When it comes to cost and latency, RAG demonstrates superior efficiency: it requires 5–6× fewer tokens and delivers answers 2.5–3.5× faster (technical set breakdown: 5,834 tokens vs. 34,384; 7.5 s vs. 25.1 s). In money terms, roughly four times cheaper per query. The reason is simple: RAG brings the model a handful of on-target fragments, while index-free search forces it to wander the code, pulling in piece after piece and burning tokens all the way.

But the most interesting part isn't the averages — it's the tails. An average hides the worst case: on individual questions the index-free mode burned 130–170 thousand tokens on a single answer (versus 3–4 thousand for RAG: 30–60+ times more expensive), and sometimes, after all that, it still came back with "couldn't find it". RAG behaved predictably: its most expensive question was about 18 thousand tokens.

Average tokens per question across the five business question categories. The multiplier above each pair shows how much more the index-free mode burned; the "scenario" category — a situation described in plain words, with no obvious keyword — shows the biggest gap.

Break the business questions down by type and a pattern emerges: on scenario questions (the user describes a situation — "a customer returned the goods" — with no keyword at all) the token gap reaches ×15; on direct keyword questions it's smallest (about ×2.5), because there's an obvious word for grep. The careful conclusion: the advantage of semantic search grows exactly with how human the phrasing is. And that's fit nice to the real-world case: users ask in their own words, not in terms from the source files.

The most important point? Reliability. Index-free search kept simply failing to find the answer: 15 failures out of 60 technical questions (and 4 out of 30 business ones) versus zero for RAG. Almost all the failures sit where the logic hides inside a huge table file: grep by field name returns noise or nothing, and the model gives up. Sometimes the outcome is even worse than an honest "not found": on the question about Quantity field validation, the index-free mode confidently declared that the OnValidate trigger doesn't exist — although it's literally there in the code, and RAG quoted it with accuracy, down to the procedure names. So without an index the model sometimes doesn't just fold — it errs with confidence. RAG, thanks to small fragments with a contextual header, pulls exactly the right piece.

Time to face the main possible objection head on: "maybe the questions were rigged for RAG — phrased to dodge the exact words of the code?" I checked this separately, by counting how often each question's keyword actually occurs in the app. It turned out that none of the 19 index-free failures happened because a word was missing: the words were there, often thousands of times. The mode lost not because the questions hid the vocabulary, but because it choked on the volume of large files. That makes RAG's advantage honest.

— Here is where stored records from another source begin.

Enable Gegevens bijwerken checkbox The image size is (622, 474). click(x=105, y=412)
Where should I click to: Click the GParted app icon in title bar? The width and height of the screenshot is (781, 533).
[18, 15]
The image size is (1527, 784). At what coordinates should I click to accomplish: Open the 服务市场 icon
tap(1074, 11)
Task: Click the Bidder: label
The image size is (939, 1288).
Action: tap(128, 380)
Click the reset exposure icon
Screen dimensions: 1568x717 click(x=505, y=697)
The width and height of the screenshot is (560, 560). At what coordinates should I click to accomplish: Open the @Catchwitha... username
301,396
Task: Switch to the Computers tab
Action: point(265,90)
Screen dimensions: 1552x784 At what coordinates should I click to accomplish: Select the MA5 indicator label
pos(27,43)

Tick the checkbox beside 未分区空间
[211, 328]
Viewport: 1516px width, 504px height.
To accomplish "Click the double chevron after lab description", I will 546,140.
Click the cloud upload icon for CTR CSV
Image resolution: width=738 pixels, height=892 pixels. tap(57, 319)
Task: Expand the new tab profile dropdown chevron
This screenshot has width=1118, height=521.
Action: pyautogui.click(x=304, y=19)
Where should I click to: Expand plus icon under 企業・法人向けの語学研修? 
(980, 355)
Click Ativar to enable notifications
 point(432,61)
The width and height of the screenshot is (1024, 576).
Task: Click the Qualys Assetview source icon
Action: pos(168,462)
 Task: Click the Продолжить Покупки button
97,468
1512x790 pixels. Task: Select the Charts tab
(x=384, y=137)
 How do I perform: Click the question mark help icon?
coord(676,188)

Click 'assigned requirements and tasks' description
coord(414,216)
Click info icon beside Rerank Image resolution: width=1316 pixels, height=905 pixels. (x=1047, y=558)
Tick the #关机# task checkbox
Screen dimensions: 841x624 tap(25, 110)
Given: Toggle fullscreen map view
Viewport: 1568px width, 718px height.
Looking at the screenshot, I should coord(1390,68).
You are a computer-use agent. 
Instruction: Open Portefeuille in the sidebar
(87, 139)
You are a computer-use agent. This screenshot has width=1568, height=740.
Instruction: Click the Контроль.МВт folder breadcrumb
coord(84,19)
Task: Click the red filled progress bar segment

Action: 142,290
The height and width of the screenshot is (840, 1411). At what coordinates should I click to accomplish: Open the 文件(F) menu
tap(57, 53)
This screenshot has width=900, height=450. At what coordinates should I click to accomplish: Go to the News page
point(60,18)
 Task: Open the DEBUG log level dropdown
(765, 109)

For full fairness, the flip side too. On some of the questions, where there's a recognizable object name and a few files to 'walk', index-free search gave a deeper, more detailed answer (more references to specific lines of code). It's far from obsolete — it simply serves a specific use case. You just pay for it with several times the tokens, and RAG answers those questions correctly as well. And one more check: do the two modes "invent" file and procedure names? No — almost all the cited entities really exist in the code, on both sides. So RAG's win is a win on cost and reliability.

(All numbers are recomputed from the full run logs; a selection of the most telling questions, with both modes side by side, is in the note at the end of the article.)

Why this is a good fit — and what it's part of

Now it's time to wrap up why this solution makes sense and where it actually fits in

First, briefly, why it works:

Up-to-date context. RAG is built over the code itself, so it updates automatically with every release. As a result, the assistant knows the current logic. No separate documentation that someone has to keep writing.
Security and privacy. All the code and the embeddings stay local; what leaves for the external model is not the whole codebase but a handful of relevant fragments for one specific query. For many customers, the fear of "handing everything over somewhere" was the main barrier — and here it's largely removed. As an added bonus, due to the fact that the LLM is supplied with high-signal, low-noise data. It doesn't need native knowledge of the platform. Its workload shifts entirely to structuring the output, meaning you can offload the job to a much smaller, lightweight model without losing any quality. Looking ahead, this opens up the possibility of running a fully local model with absolutely no external calls. Sure, you'll still need high-spec computing resources, but the infrastructure requirements become far less intimidating.
Reusability. This isn't a one-off built for a single project. I mean that the same mechanism can be pointed at another codebase — another app in Business Central. One approach for many applications within the system.
Output flexibility. Since the LLM phrases the answer according to an instruction, the output is easy to set up for the audience — with code or without, brief or detailed. Additionally, it is possible to specify a given 'role'. The instruction can also be made strict: a classic prompt-engineering move is to lock the model into a frame of "answer only within the provided context; politely decline everything else", and it will obediently ignore off-topic questions. From there it's one step to an idea that fits Business Central especially well: filter not the answer format but the context itself, by the user's role. Every fragment in the index already has metadata about its object (type and name), and a permission set in BC is essentially a list of allowed objects; match one against the other, and the assistant will show a user only the code their role can actually access. For now this is an idea, not an implementation, but I do not see technical blockers.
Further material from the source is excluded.